Clean Food? Part II


Please read “Clean Food? Part I” before this so you can see how the Old & New Testaments work together here.

(The following is something I had already written in a comment on this site.)

When we get to Acts, Peter has a vision about previously unclean foods. He is told to “kill and eat” repeatedly. If this were referring to Gentiles…is he to kill and eat the Gentiles? Emphatically, No! God was not confused about what His vision to Peter was all about. God wouldn’t tempt Peter to sin…James 1:13 “13 Let no one say when he is tempted, “I am being tempted by God”; for God cannot be tempted by evil, and He Himself does not tempt anyone.” The sheet with animals came down & Peter was told not once, but 3 times to kill and eat. The voice from heaven even said in Acts 10:15“What God has cleansed, no longer consider unholy.” If it were not about food, then God was tempting Him. But, we know God does not tempt us to sin, so then we can conclude Satan is tempting Peter. No, because Peter clearly recognized it as the voice of God. So, if there is no tempting, clearly, God was telling Peter, “Kill & eat” because God had truly cleansed the food.

→ **BRIEF A**: Transcribe the passage of the text on clean food that opens with the words containing "Clean Food? Part II" and closes with "on this site.)".
→ **BRIEF B**: Extend the text on clean food past its final sentence, continuing its argument in the same voice.

→ **DATA PROVIDED**:
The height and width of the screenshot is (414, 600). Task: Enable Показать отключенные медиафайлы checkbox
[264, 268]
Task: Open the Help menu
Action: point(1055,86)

→ **RIGHT ANSWER A**:
Clean Food? Part II


Please read “Clean Food? Part I” before this so you can see how the Old & New Testaments work together here.

(The following is something I had already written in a comment on this site.)

→ **RIGHT ANSWER B**:
So it is possible then for God to cleanse things that were once ritually unclean or unholy (depending on your translation). And if you need more proof that He can cleanse things that were once unclean, look at yourself. (And I’ll look at myself!!). He cleansed us through Jesus’ blood. It doesn’t say this in scripture, but it’s not impossible…maybe the same blood that makes us clean also cleansed all foods and made them also clean. Again, the WAY God cleansed the food is not told to us in Scripture, but whatever way He did it, you can be sure He did it legally, just as Jesus’ blood legally cleanses us. (i.e. it’s not God being a nice God and saying, that’s okay I forgive you for everything…He settled accounts legally with Jesus’ death. So, I’m sure He also had a way to settle it with the unclean animals, legally.)

Further, Jesus explains even prior to the Acts episode in Mark 7:14-23 that it is not what is outside that defiles a man, rather what come from inside.

Rom. 14:1-3 “1 Now accept the one who is weak in faith, but not for the purpose of passing judgment on his opinions. 2 One person has faith that he may eat all things, but he who is weak eats vegetables only. 3 The one who eats is not to regard with contempt the one who does not eat, and the one who does not eat is not to judge the one who eats, for God has accepted him. ”

Clearly this refers to food and goes so far as to say “all”. If it were referring to clean food, it would have said so, because Paul is not known for speaking succinctly. He explains things in detail and goes to extreme measures to be understood.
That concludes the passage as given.